> [WHAT YOU ARE ASKED TO DO]:
Format every line of the data below as a Markdown table with two columns, "Row" for the row number and "Entry" for the line, and omit any blank lines.

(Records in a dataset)
----

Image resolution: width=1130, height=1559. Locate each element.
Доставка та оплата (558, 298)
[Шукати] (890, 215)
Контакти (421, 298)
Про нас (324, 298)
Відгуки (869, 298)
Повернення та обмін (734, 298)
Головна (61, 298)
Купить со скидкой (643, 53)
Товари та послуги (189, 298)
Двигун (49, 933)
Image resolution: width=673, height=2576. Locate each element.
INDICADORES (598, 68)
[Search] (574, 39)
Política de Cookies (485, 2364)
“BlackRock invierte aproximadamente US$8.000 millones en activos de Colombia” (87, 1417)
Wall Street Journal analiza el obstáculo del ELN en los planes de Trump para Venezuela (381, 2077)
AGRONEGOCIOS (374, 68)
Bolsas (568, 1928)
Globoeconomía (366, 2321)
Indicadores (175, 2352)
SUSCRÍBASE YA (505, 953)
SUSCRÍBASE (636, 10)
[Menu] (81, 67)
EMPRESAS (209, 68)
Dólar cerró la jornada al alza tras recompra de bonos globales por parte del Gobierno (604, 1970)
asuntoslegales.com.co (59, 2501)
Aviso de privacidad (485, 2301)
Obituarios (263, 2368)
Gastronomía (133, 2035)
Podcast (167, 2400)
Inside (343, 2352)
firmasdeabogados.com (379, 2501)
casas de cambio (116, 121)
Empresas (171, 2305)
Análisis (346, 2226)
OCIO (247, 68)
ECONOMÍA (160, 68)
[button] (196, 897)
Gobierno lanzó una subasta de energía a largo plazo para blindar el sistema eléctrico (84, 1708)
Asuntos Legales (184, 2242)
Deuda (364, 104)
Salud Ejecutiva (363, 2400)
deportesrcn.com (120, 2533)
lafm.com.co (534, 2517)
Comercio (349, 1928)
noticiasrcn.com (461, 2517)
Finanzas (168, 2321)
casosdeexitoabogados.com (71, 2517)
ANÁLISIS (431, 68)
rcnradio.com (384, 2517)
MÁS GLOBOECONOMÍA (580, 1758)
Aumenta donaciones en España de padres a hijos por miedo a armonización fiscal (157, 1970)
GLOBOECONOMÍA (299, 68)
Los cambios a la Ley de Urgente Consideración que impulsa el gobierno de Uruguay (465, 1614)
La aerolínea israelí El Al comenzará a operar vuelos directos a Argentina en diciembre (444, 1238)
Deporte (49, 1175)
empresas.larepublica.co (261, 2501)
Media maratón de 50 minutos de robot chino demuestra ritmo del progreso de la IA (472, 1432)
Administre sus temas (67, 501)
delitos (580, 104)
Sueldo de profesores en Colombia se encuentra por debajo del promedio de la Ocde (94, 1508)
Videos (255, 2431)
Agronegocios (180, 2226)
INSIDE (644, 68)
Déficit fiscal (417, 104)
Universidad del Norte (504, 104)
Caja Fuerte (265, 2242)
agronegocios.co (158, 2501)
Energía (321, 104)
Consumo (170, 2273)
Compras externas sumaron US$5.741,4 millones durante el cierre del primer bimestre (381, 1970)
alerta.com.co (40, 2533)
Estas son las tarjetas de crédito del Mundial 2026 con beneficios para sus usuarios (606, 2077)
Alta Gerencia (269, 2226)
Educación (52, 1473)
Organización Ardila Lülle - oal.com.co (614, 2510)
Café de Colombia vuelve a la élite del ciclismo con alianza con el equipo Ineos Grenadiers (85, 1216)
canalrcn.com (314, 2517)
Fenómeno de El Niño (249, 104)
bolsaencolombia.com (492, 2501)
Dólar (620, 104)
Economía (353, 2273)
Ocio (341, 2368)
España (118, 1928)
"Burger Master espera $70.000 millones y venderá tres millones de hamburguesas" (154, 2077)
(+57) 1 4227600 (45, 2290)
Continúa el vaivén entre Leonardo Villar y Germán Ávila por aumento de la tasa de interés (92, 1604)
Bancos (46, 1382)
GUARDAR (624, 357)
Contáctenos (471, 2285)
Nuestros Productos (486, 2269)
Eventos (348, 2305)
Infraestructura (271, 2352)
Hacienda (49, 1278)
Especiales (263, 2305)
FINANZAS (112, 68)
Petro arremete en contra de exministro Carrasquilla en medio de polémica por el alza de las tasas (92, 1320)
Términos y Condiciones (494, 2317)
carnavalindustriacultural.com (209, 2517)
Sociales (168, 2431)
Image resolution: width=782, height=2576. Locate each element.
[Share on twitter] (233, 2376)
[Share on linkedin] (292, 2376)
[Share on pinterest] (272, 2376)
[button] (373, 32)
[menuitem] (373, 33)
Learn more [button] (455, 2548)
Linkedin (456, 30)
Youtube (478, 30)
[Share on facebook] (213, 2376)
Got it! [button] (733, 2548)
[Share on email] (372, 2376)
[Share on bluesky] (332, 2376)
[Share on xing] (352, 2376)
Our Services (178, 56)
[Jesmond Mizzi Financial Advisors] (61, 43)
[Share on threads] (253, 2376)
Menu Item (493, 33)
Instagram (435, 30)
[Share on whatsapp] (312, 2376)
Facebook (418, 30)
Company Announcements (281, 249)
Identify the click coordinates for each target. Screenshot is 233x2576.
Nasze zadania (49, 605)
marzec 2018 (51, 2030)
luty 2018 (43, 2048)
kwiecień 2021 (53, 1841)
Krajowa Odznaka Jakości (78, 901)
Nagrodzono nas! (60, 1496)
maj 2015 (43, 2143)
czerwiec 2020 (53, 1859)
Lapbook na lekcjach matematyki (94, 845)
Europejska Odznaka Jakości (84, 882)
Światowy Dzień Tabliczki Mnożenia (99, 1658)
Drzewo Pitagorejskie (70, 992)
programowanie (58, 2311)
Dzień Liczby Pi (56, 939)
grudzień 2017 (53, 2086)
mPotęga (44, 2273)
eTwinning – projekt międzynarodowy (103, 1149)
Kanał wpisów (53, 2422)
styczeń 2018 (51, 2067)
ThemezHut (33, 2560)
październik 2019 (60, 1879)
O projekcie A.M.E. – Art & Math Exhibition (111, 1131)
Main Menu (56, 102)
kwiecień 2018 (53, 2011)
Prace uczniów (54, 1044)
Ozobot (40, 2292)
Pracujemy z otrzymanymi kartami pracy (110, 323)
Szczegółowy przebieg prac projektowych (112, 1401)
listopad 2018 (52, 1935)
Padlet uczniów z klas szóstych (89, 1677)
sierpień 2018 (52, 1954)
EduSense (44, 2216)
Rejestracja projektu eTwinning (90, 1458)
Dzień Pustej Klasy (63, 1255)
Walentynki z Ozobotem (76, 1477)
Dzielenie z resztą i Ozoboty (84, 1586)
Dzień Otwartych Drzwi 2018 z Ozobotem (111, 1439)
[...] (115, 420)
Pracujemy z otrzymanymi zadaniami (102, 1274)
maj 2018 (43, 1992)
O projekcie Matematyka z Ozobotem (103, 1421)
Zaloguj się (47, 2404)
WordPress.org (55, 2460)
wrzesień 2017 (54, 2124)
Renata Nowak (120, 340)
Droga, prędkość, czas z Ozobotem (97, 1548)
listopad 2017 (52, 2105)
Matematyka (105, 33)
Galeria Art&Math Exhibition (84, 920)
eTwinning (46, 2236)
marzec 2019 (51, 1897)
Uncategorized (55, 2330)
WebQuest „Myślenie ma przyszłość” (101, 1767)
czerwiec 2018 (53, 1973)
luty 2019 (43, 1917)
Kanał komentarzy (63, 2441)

----

> [THE RESPONSE]:
| Row | Entry |
|---|---|
| 1 | Image resolution: width=1130, height=1559. Locate each element. |
| 2 | Доставка та оплата (558, 298) |
| 3 | [Шукати] (890, 215) |
| 4 | Контакти (421, 298) |
| 5 | Про нас (324, 298) |
| 6 | Відгуки (869, 298) |
| 7 | Повернення та обмін (734, 298) |
| 8 | Головна (61, 298) |
| 9 | Купить со скидкой (643, 53) |
| 10 | Товари та послуги (189, 298) |
| 11 | Двигун (49, 933) |
| 12 | Image resolution: width=673, height=2576. Locate each element. |
| 13 | INDICADORES (598, 68) |
| 14 | [Search] (574, 39) |
| 15 | Política de Cookies (485, 2364) |
| 16 | “BlackRock invierte aproximadamente US$8.000 millones en activos de Colombia” (87, 1417) |
| 17 | Wall Street Journal analiza el obstáculo del ELN en los planes de Trump para Venezuela (381, 2077) |
| 18 | AGRONEGOCIOS (374, 68) |
| 19 | Bolsas (568, 1928) |
| 20 | Globoeconomía (366, 2321) |
| 21 | Indicadores (175, 2352) |
| 22 | SUSCRÍBASE YA (505, 953) |
| 23 | SUSCRÍBASE (636, 10) |
| 24 | [Menu] (81, 67) |
| 25 | EMPRESAS (209, 68) |
| 26 | Dólar cerró la jornada al alza tras recompra de bonos globales por parte del Gobierno (604, 1970) |
| 27 | asuntoslegales.com.co (59, 2501) |
| 28 | Aviso de privacidad (485, 2301) |
| 29 | Obituarios (263, 2368) |
| 30 | Gastronomía (133, 2035) |
| 31 | Podcast (167, 2400) |
| 32 | Inside (343, 2352) |
| 33 | firmasdeabogados.com (379, 2501) |
| 34 | casas de cambio (116, 121) |
| 35 | Empresas (171, 2305) |
| 36 | Análisis (346, 2226) |
| 37 | OCIO (247, 68) |
| 38 | ECONOMÍA (160, 68) |
| 39 | [button] (196, 897) |
| 40 | Gobierno lanzó una subasta de energía a largo plazo para blindar el sistema eléctrico (84, 1708) |
| 41 | Asuntos Legales (184, 2242) |
| 42 | Deuda (364, 104) |
| 43 | Salud Ejecutiva (363, 2400) |
| 44 | deportesrcn.com (120, 2533) |
| 45 | lafm.com.co (534, 2517) |
| 46 | Comercio (349, 1928) |
| 47 | noticiasrcn.com (461, 2517) |
| 48 | Finanzas (168, 2321) |
| 49 | casosdeexitoabogados.com (71, 2517) |
| 50 | ANÁLISIS (431, 68) |
| 51 | rcnradio.com (384, 2517) |
| 52 | MÁS GLOBOECONOMÍA (580, 1758) |
| 53 | Aumenta donaciones en España de padres a hijos por miedo a armonización fiscal (157, 1970) |
| 54 | GLOBOECONOMÍA (299, 68) |
| 55 | Los cambios a la Ley de Urgente Consideración que impulsa el gobierno de Uruguay (465, 1614) |
| 56 | La aerolínea israelí El Al comenzará a operar vuelos directos a Argentina en diciembre (444, 1238) |
| 57 | Deporte (49, 1175) |
| 58 | empresas.larepublica.co (261, 2501) |
| 59 | Media maratón de 50 minutos de robot chino demuestra ritmo del progreso de la IA (472, 1432) |
| 60 | Administre sus temas (67, 501) |
| 61 | delitos (580, 104) |
| 62 | Sueldo de profesores en Colombia se encuentra por debajo del promedio de la Ocde (94, 1508) |
| 63 | Videos (255, 2431) |
| 64 | Agronegocios (180, 2226) |
| 65 | INSIDE (644, 68) |
| 66 | Déficit fiscal (417, 104) |
| 67 | Universidad del Norte (504, 104) |
| 68 | Caja Fuerte (265, 2242) |
| 69 | agronegocios.co (158, 2501) |
| 70 | Energía (321, 104) |
| 71 | Consumo (170, 2273) |
| 72 | Compras externas sumaron US$5.741,4 millones durante el cierre del primer bimestre (381, 1970) |
| 73 | alerta.com.co (40, 2533) |
| 74 | Estas son las tarjetas de crédito del Mundial 2026 con beneficios para sus usuarios (606, 2077) |
| 75 | Alta Gerencia (269, 2226) |
| 76 | Educación (52, 1473) |
| 77 | Organización Ardila Lülle - oal.com.co (614, 2510) |
| 78 | Café de Colombia vuelve a la élite del ciclismo con alianza con el equipo Ineos Grenadiers (85, 1216) |
| 79 | canalrcn.com (314, 2517) |
| 80 | Fenómeno de El Niño (249, 104) |
| 81 | bolsaencolombia.com (492, 2501) |
| 82 | Dólar (620, 104) |
| 83 | Economía (353, 2273) |
| 84 | Ocio (341, 2368) |
| 85 | España (118, 1928) |
| 86 | "Burger Master espera $70.000 millones y venderá tres millones de hamburguesas" (154, 2077) |
| 87 | (+57) 1 4227600 (45, 2290) |
| 88 | Continúa el vaivén entre Leonardo Villar y Germán Ávila por aumento de la tasa de interés (92, 1604) |
| 89 | Bancos (46, 1382) |
| 90 | GUARDAR (624, 357) |
| 91 | Contáctenos (471, 2285) |
| 92 | Nuestros Productos (486, 2269) |
| 93 | Eventos (348, 2305) |
| 94 | Infraestructura (271, 2352) |
| 95 | Hacienda (49, 1278) |
| 96 | Especiales (263, 2305) |
| 97 | FINANZAS (112, 68) |
| 98 | Petro arremete en contra de exministro Carrasquilla en medio de polémica por el alza de las tasas (92, 1320) |
| 99 | Términos y Condiciones (494, 2317) |
| 100 | carnavalindustriacultural.com (209, 2517) |
| 101 | Sociales (168, 2431) |
| 102 | Image resolution: width=782, height=2576. Locate each element. |
| 103 | [Share on twitter] (233, 2376) |
| 104 | [Share on linkedin] (292, 2376) |
| 105 | [Share on pinterest] (272, 2376) |
| 106 | [button] (373, 32) |
| 107 | [menuitem] (373, 33) |
| 108 | Learn more [button] (455, 2548) |
| 109 | Linkedin (456, 30) |
| 110 | Youtube (478, 30) |
| 111 | [Share on facebook] (213, 2376) |
| 112 | Got it! [button] (733, 2548) |
| 113 | [Share on email] (372, 2376) |
| 114 | [Share on bluesky] (332, 2376) |
| 115 | [Share on xing] (352, 2376) |
| 116 | Our Services (178, 56) |
| 117 | [Jesmond Mizzi Financial Advisors] (61, 43) |
| 118 | [Share on threads] (253, 2376) |
| 119 | Menu Item (493, 33) |
| 120 | Instagram (435, 30) |
| 121 | [Share on whatsapp] (312, 2376) |
| 122 | Facebook (418, 30) |
| 123 | Company Announcements (281, 249) |
| 124 | Identify the click coordinates for each target. Screenshot is 233x2576. |
| 125 | Nasze zadania (49, 605) |
| 126 | marzec 2018 (51, 2030) |
| 127 | luty 2018 (43, 2048) |
| 128 | kwiecień 2021 (53, 1841) |
| 129 | Krajowa Odznaka Jakości (78, 901) |
| 130 | Nagrodzono nas! (60, 1496) |
| 131 | maj 2015 (43, 2143) |
| 132 | czerwiec 2020 (53, 1859) |
| 133 | Lapbook na lekcjach matematyki (94, 845) |
| 134 | Europejska Odznaka Jakości (84, 882) |
| 135 | Światowy Dzień Tabliczki Mnożenia (99, 1658) |
| 136 | Drzewo Pitagorejskie (70, 992) |
| 137 | programowanie (58, 2311) |
| 138 | Dzień Liczby Pi (56, 939) |
| 139 | grudzień 2017 (53, 2086) |
| 140 | mPotęga (44, 2273) |
| 141 | eTwinning – projekt międzynarodowy (103, 1149) |
| 142 | Kanał wpisów (53, 2422) |
| 143 | styczeń 2018 (51, 2067) |
| 144 | ThemezHut (33, 2560) |
| 145 | październik 2019 (60, 1879) |
| 146 | O projekcie A.M.E. – Art & Math Exhibition (111, 1131) |
| 147 | Main Menu (56, 102) |
| 148 | kwiecień 2018 (53, 2011) |
| 149 | Prace uczniów (54, 1044) |
| 150 | Ozobot (40, 2292) |
| 151 | Pracujemy z otrzymanymi kartami pracy (110, 323) |
| 152 | Szczegółowy przebieg prac projektowych (112, 1401) |
| 153 | listopad 2018 (52, 1935) |
| 154 | Padlet uczniów z klas szóstych (89, 1677) |
| 155 | sierpień 2018 (52, 1954) |
| 156 | EduSense (44, 2216) |
| 157 | Rejestracja projektu eTwinning (90, 1458) |
| 158 | Dzień Pustej Klasy (63, 1255) |
| 159 | Walentynki z Ozobotem (76, 1477) |
| 160 | Dzielenie z resztą i Ozoboty (84, 1586) |
| 161 | Dzień Otwartych Drzwi 2018 z Ozobotem (111, 1439) |
| 162 | [...] (115, 420) |
| 163 | Pracujemy z otrzymanymi zadaniami (102, 1274) |
| 164 | maj 2018 (43, 1992) |
| 165 | O projekcie Matematyka z Ozobotem (103, 1421) |
| 166 | Zaloguj się (47, 2404) |
| 167 | WordPress.org (55, 2460) |
| 168 | wrzesień 2017 (54, 2124) |
| 169 | Renata Nowak (120, 340) |
| 170 | Droga, prędkość, czas z Ozobotem (97, 1548) |
| 171 | listopad 2017 (52, 2105) |
| 172 | Matematyka (105, 33) |
| 173 | Galeria Art&Math Exhibition (84, 920) |
| 174 | eTwinning (46, 2236) |
| 175 | marzec 2019 (51, 1897) |
| 176 | Uncategorized (55, 2330) |
| 177 | WebQuest „Myślenie ma przyszłość” (101, 1767) |
| 178 | czerwiec 2018 (53, 1973) |
| 179 | luty 2019 (43, 1917) |
| 180 | Kanał komentarzy (63, 2441) |